Stewing is a great way to take care of left over potatoes. Potato stew goes well with sausages, meatballs, or smoked, salted or gravad fish.
Total Time
10 minutes
Servings
4
10 boiled or raw potatoes
30 ml wheat flour
4 dl milk, preferably with high fat content (about 3%)
20 ml butter (optional)
Salt
White pepper
Dill
Peel and dice the cold, already boiled, potatoes; make the cubes about 1–2 cm across.
Mix the flour with the milk in a saucepan.

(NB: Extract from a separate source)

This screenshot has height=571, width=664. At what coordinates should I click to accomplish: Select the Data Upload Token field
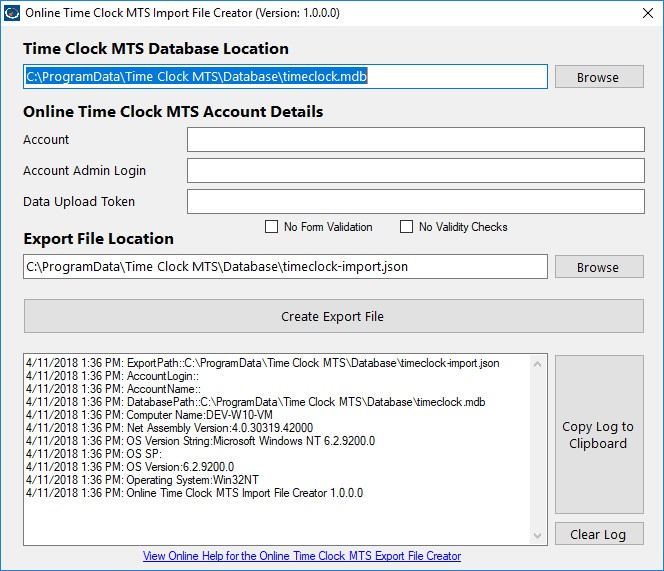pyautogui.click(x=416, y=202)
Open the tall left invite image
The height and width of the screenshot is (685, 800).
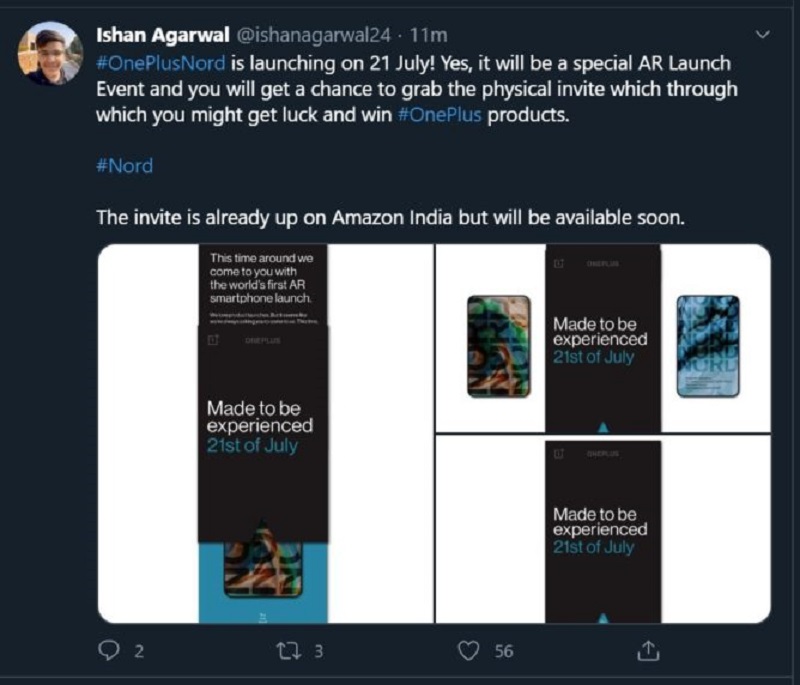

Be sure to make a smooth mix without lumps; it may help to add just a little bit of milk at the time until a smooth thick substance forms, then add the rest of the milk.
Add the butter, and bring the sauce to a boil.
Add the potatoes and boil gently for 5 minutes.
5 minutes
Add salt, pepper, and dill to taste.
Peel and dice the potatoes; make the cubes about 1 cm across.
Put the diced potatoes in a saucepan, and add milk until it almost covers the potatoes.
Simmer until the potatoes are soft (about 10 minutes) stirring occasionally.
10 minutes
If the stew is too thin, add some roux to the potatoes and boil for a few more minutes.
Add salt, pepper, and dill to taste.